Start of Block

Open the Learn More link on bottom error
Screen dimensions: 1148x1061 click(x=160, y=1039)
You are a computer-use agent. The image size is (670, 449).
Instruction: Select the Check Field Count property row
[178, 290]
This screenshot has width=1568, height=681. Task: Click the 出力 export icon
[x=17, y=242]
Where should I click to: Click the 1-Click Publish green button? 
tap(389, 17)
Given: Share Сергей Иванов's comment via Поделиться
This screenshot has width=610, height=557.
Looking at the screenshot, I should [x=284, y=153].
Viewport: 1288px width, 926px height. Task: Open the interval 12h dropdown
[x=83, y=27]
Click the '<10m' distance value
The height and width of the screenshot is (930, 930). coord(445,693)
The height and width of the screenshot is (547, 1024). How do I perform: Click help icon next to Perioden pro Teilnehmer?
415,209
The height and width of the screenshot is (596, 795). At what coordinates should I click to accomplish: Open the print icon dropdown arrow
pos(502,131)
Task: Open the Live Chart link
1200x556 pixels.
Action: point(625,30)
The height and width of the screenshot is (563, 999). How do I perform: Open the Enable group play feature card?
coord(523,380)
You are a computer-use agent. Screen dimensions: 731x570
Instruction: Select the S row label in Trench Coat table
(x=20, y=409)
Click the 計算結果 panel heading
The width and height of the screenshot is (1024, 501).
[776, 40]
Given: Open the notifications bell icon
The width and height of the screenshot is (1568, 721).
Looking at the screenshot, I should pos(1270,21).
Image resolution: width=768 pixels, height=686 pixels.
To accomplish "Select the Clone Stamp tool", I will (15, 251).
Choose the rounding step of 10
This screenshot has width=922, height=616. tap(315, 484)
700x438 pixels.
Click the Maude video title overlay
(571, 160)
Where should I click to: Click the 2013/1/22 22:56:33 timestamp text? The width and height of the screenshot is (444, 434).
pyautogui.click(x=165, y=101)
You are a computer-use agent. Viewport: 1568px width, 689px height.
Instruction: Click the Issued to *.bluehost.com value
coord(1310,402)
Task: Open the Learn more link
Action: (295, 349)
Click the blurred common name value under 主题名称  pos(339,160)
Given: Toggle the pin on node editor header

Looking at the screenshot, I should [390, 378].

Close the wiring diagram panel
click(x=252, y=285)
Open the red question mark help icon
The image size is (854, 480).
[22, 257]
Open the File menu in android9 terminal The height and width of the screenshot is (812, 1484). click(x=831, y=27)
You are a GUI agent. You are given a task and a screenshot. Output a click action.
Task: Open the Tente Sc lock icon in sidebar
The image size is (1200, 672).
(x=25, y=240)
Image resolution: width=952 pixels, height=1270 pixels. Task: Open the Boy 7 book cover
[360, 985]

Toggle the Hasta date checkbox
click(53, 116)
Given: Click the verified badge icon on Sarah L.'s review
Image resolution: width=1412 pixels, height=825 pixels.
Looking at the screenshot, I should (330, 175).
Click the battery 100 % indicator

End of Block

◆ Task:
Retype all the records above without changing a word.

◆ Solution below:
Open the Learn More link on bottom error
Screen dimensions: 1148x1061 click(x=160, y=1039)
You are a computer-use agent. The image size is (670, 449).
Instruction: Select the Check Field Count property row
[178, 290]
This screenshot has width=1568, height=681. Task: Click the 出力 export icon
[x=17, y=242]
Where should I click to: Click the 1-Click Publish green button? 
tap(389, 17)
Given: Share Сергей Иванов's comment via Поделиться
This screenshot has width=610, height=557.
Looking at the screenshot, I should [x=284, y=153].
Viewport: 1288px width, 926px height. Task: Open the interval 12h dropdown
[x=83, y=27]
Click the '<10m' distance value
The height and width of the screenshot is (930, 930). coord(445,693)
The height and width of the screenshot is (547, 1024). How do I perform: Click help icon next to Perioden pro Teilnehmer?
415,209
The height and width of the screenshot is (596, 795). At what coordinates should I click to accomplish: Open the print icon dropdown arrow
pos(502,131)
Task: Open the Live Chart link
1200x556 pixels.
Action: point(625,30)
The height and width of the screenshot is (563, 999). How do I perform: Open the Enable group play feature card?
coord(523,380)
You are a computer-use agent. Screen dimensions: 731x570
Instruction: Select the S row label in Trench Coat table
(x=20, y=409)
Click the 計算結果 panel heading
The width and height of the screenshot is (1024, 501).
[776, 40]
Given: Open the notifications bell icon
The width and height of the screenshot is (1568, 721).
Looking at the screenshot, I should pos(1270,21).
Image resolution: width=768 pixels, height=686 pixels.
To accomplish "Select the Clone Stamp tool", I will (15, 251).
Choose the rounding step of 10
This screenshot has width=922, height=616. tap(315, 484)
700x438 pixels.
Click the Maude video title overlay
(571, 160)
Where should I click to: Click the 2013/1/22 22:56:33 timestamp text? The width and height of the screenshot is (444, 434).
pyautogui.click(x=165, y=101)
You are a computer-use agent. Viewport: 1568px width, 689px height.
Instruction: Click the Issued to *.bluehost.com value
coord(1310,402)
Task: Open the Learn more link
Action: (295, 349)
Click the blurred common name value under 主题名称  pos(339,160)
Given: Toggle the pin on node editor header

Looking at the screenshot, I should [390, 378].

Close the wiring diagram panel
click(x=252, y=285)
Open the red question mark help icon
The image size is (854, 480).
[22, 257]
Open the File menu in android9 terminal The height and width of the screenshot is (812, 1484). click(x=831, y=27)
You are a GUI agent. You are given a task and a screenshot. Output a click action.
Task: Open the Tente Sc lock icon in sidebar
The image size is (1200, 672).
(x=25, y=240)
Image resolution: width=952 pixels, height=1270 pixels. Task: Open the Boy 7 book cover
[360, 985]

Toggle the Hasta date checkbox
click(53, 116)
Given: Click the verified badge icon on Sarah L.'s review
Image resolution: width=1412 pixels, height=825 pixels.
Looking at the screenshot, I should (330, 175).
Click the battery 100 % indicator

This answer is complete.